* **PROVIDED TEXT**:

A naïve attempt at parsing CSS in JavaScript – Part 7: parsing numeric tokens starting with a plus sign

The major new functionality for today is the interpretation of numbers in CSS. The two relevant parts of the spec are consume a numeric token and consume a number.

This interpretation is not completely spec conformant because the goal is just to accurately highlight CSS on a webpage, not actually understand the CSS.

Here is what I came up with for consuming a number:

// https://www.w3.org/TR/css-syntax-3/#consume-number
const consumeNumber = (cssStr, iStart) => {
	let type = 'integer';
	let repr = '';
	let i = iStart;
	let char = cssStr[i];
	if (char === '+' || char === '-') {
		repr += char;
		i++;
	}
	let next = cssStr[i];
	while (digitPattern.test(next)) {
		repr += next;
		next = cssStr[++i];
	}
	if (next === '.' && digitPattern.test(cssStr[i + 1])) {
		repr += next + cssStr[i + 1];
		i += 2;
		type = 'number';
		next = cssStr[i];
		while (digitPattern.test(next)) {
			repr += next;
			next = cssStr[++i];
		}
	}
	const nPlus1 = cssStr[i + 1];
	let consumeExponentialIndicatorSize = 0;
	if (next === 'e' || next === 'E') {
		if (digitPattern.test(nPlus1)) {
			consumeExponentialIndicatorSize = 2;
		} else if (
			(nPlus1 === '-' || nPlus1 === '+') &&
			digitPattern.test(cssStr[i + 2])
		) {
			consumeExponentialIndicatorSize = 3;
		}
		if (consumeExponentialIndicatorSize) {
			repr += cssStr.substring(i, i + consumeExponentialIndicatorSize + 1)
			i += consumeExponentialIndicatorSize
			type = 'number'
			next = cssStr[i]
			while (digitPattern.test(next)) {
				repr += next
				next = cssStr[++i]
			}
		}
	}
	// Here the spec, says the value should be converted to a number, but this
	// parser just highlights, so the value of the number is irrelevant.

* **INFORMATION SHOWN**:
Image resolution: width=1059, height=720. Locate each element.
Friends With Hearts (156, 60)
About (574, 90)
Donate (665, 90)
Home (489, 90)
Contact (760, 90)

* **PROBLEM STATEMENT**: Reproduce the part of the article on parsing numeric CSS tokens that starts with "i += consumeExponentialIndicatorSize" and goes on through "number is irrelevant.", character for character.

* **FINAL ANSWER**:
i += consumeExponentialIndicatorSize
			type = 'number'
			next = cssStr[i]
			while (digitPattern.test(next)) {
				repr += next
				next = cssStr[++i]
			}
		}
	}
	// Here the spec, says the value should be converted to a number, but this
	// parser just highlights, so the value of the number is irrelevant.